L. Zou et al. (2018) aim to study the effect of exogenous lysozyme on growth parameters, serum and biochemical parameters, immune response and gut health in young pigs. A total of 216 pigs (19.81 ± 0.47 kg) were fed diets supplemented with colistin (control group) or lysozyme - 50 or 100 mg/kg feed for 30 days. Pigs fed the higher dose of lysozyme or colistin had a higher average daily weight gain, compared to the lower dosage group. In animals fed with higher doses of lysozyme and colistin, a higher ratio of the intestinal villi height to crypt depth in the small intestine was found. The authors predict that lysozyme can alter nutrient metabolism by altering the gut microbial function of pigs and conclude that pigs whose feed has been supplemented with lysozyme 100 mg/kg feed have similar growth and intestinal microflora as pigs supplemented with colistin.
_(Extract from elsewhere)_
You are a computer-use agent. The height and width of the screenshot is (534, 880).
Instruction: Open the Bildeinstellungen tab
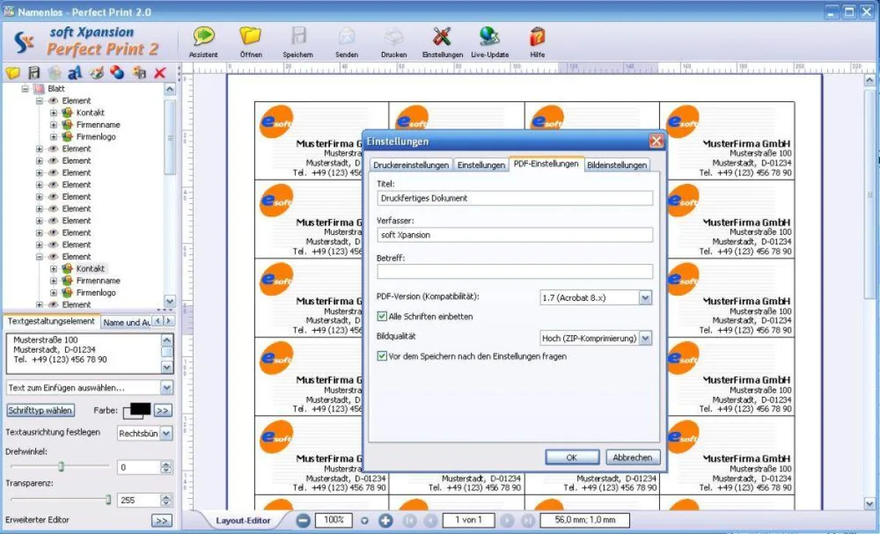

Dr. A. Zang and his colleagues at Concordia University have developed a project (2017-2018) and are partnering with Elanco to develop lysozyme supplements to displace antibiotic use in animal feed production. They report disturbing facts, namely that in 2012, about 1450 tons of antibiotics were used in feed, water and injectable products in all species of animals in Canada, and more than 63000 tons worldwide, ten times more than human medicine. In this regard, the search for alternatives to antibiotics is becoming more and more relevant. From the review of published studies and the results obtained with the use of the enzyme lysozyme, it is clear that it is effective in weaned and young pigs, during the period that is most critical and stressful for pig breeding.
We are already witnessing a number of such alternatives that ensure good growth, animal production and good health while protecting the environment and consumer health. Among them, the most popular are probiotics, prebiotics, enzymes, organic acids, herbal extracts, essential oils and more. Research continues to look for natural products with antibiotic-like beneficial effects. Vemo 99 specializes in the production of enzymes and herbal extracts with its products from the VemoHerb and VemoZyme series. Which of the above-mentioned antibiotic alternatives will be chosen by consumers of feed additives is a matter of proven effectiveness and economic efficiency.